1Department of Anatomy, Yong Loo Lin School of Medicine, Blk MD10, 4 Medical Drive, National University of Singapore, Singapore 117597, ²Defence Medical and Environmental Research Institute, DSO National Laboratories,27 Medical drive, Singapore 117510

TABLE CONTENTS

1. Abstract
2. Introduction
3. Etiology and risk factors of hypoxic brain injury
4. Pathological changes of the hypoxic developing brain: 4.1. Neuronal loss; 4.2. Oligodendrocyte injury and myelination delay; 4.3. Axon injury; 4.4. Microglia activation and astrogliosis; 4.5. Blood-Brain Barrier damage
5. Inflammation in the hypoxic developing brain
6. Roles of microglia in the neuroinflammatory response in the hypoxic developing brain: 6.1. Distribution and morphology of microglia; 6.2. Phagocytosis; 6.3. Antigen presentation; 6.4. Proliferation; 6.5. Migration; 6.6. Release of cytokines and chemokines; 6.7. Expression of ion channels; 6.8. Syndecan-2; 6.9. Generation of reactive oxygen species and nitrogen intermediates
7. Conclusions
8. Acknowledgements
9. References

1. ABSTRACT

The developing brain is susceptible to hypoxic damage because of its high oxygen and energy requirements. Hypoxia-induced inflammatory response has been recognized as one of the main culprits in the development of hypoxic brain injury. In this regard, a hallmark feature is microglial activation which results in overproduction of inflammatory cytokines, free radicals and nitric oxide.
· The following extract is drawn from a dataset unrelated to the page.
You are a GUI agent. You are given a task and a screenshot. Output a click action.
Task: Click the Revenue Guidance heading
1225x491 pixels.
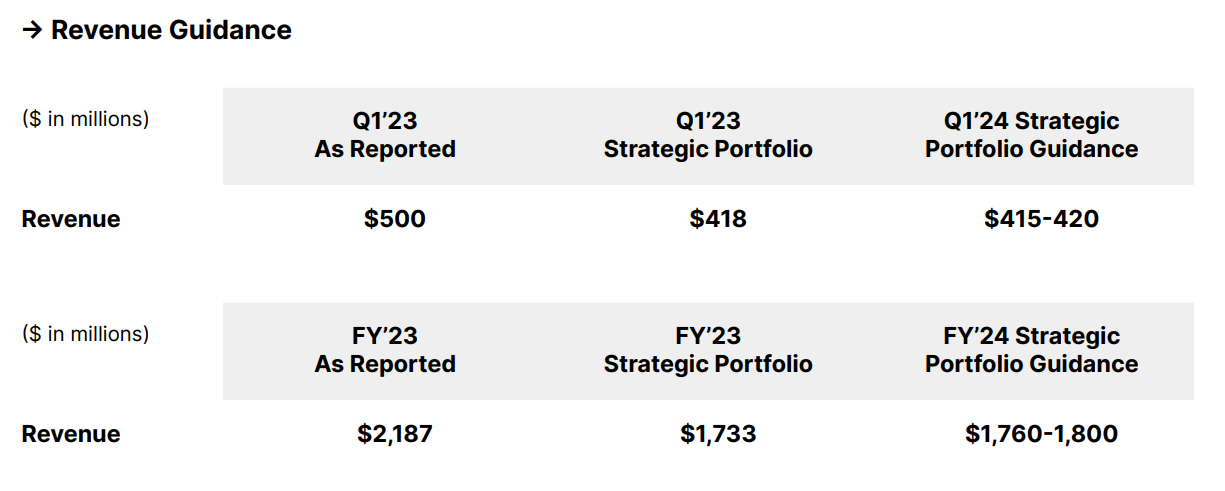pyautogui.click(x=171, y=30)

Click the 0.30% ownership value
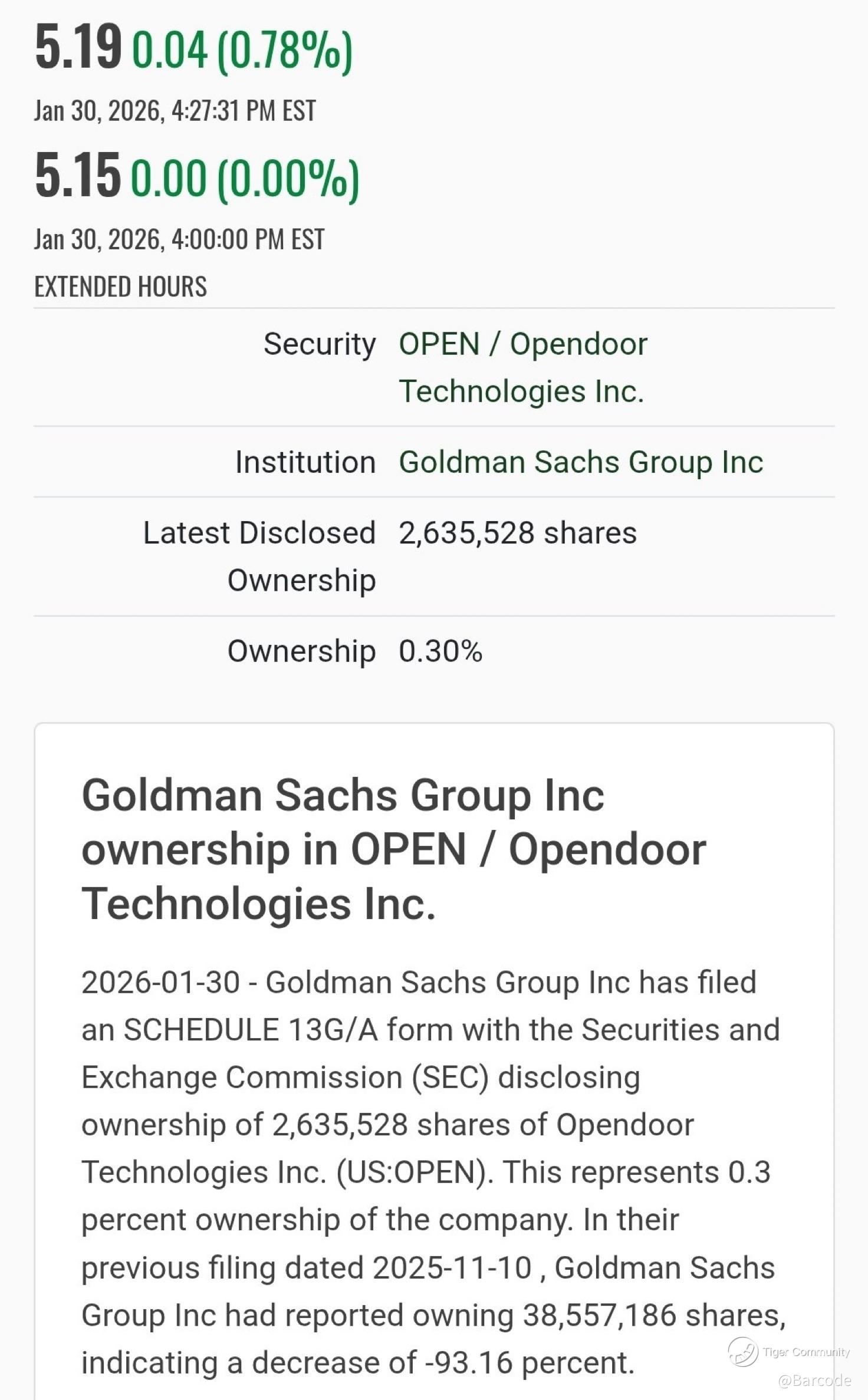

Concomitantly, activated microglia exhibit enhanced expression of ion channels such as Kv1.2, Kv1.1 and Nav which further promote the release of inflammatory cytokines, chemokines and reactive oxygen species. Through the above-mentioned inflammatory mediators, activated microglia induce neuronal loss, axonal damage and oligodendroglial death along with myelination disturbances. Our recent studies have extended that tumor necrosis factor-α, interleukin-1β, monocyte chemoattractant protein-1 and macrophage colony stimulating factor produced by activated microglia are linked to the pathogenesis of periventricular white matter damage in the hypoxic brain. It is envisaged that a better understanding of the interactions between microglia and neurons, axons and oligodendrocytes is key to the development of effective preventive and therapeutic strategies for mitigation of hypoxic brain injury.